I have also found it hard to go back to work as childcare is so expensive especially during the school holidays. Think I probably need a job in a school.

captainhastings · 12/08/2012 18:45

The holidays are not paid as such , pay is averaged out taking into consideration the holidays.

PartialToACupOfMilo · 12/08/2012 18:48

On a different note, but also confusing: Why is he going in for results on a Saturday? GCSE and A level results come out on Thursdays... and based on 3rd / 4th of the month surely it's 15th and 22nd next year Confused What can he possibly be doing almost a week ahead of when the results are actually published?!

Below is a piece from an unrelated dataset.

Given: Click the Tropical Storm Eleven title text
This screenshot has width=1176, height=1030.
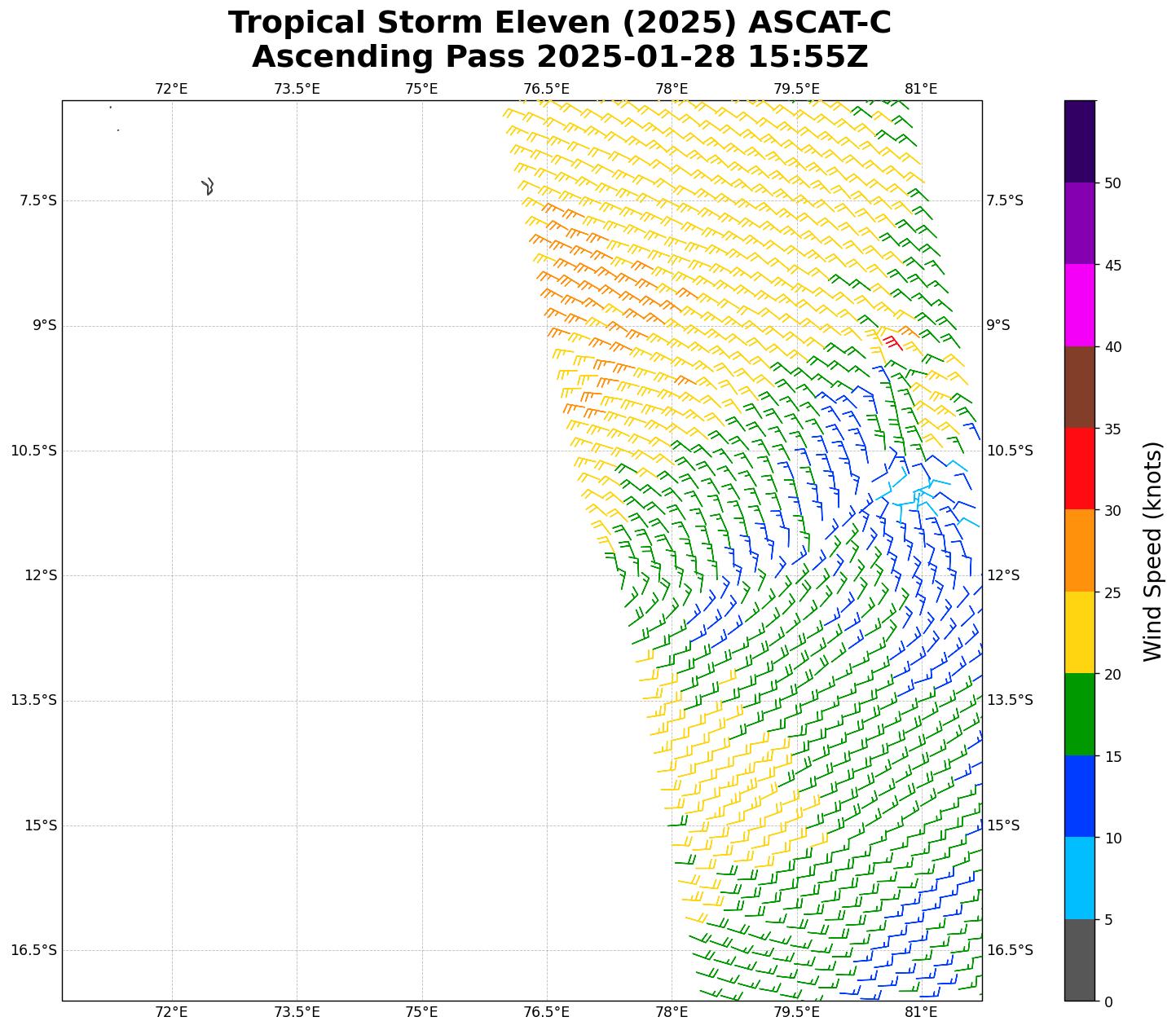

iggi777 · 12/08/2012 19:06

I love that a thread not even started by a teacher becomes yet another excuse to bash them!
WRT to comments about what highly paid jobs could teachers expect if they left teaching, I don't think this is the way they are thinking of it. It's what career could someone of their academic ability (whatever that may be) have chosen to train for if they hadn't wanted to go into teaching.

NPPF · 12/08/2012 19:26

Like what career iggy? Why would graduates retrain to be teachers if teacher's salaries are so rubbish? No one is bashing them here. People are just not accepting that they have a raw deal.

Which graduate careers pay more? Please don't say lawyers and doctors. What about surveyors, occupational therapists, some nurses, acoustic consultants, landscape architects, social workers, professionals in the hotel and catering industry, it goes on and on.

EnglishGirlApproximately · 12/08/2012 19:27

I have seen very little teacher bashing on this thread. The majority of people saying the OP is bu are acknowledging that teaching is an important job with many challenges. However, they have quite rightly pointed out that lack of holidays isn't one of those challenges.

Also, as has already been pointed out, there are many people working in the private sector with good academic ability who don't earn as much as teachers and certainly don't have the same benefits. The fact is that there are nowhere near as many graduate level jobs as there are graduates so there would be a really good chance that had they not chosen teaching, they would be working in a shop, or a call centre alongside thousands of other graduates.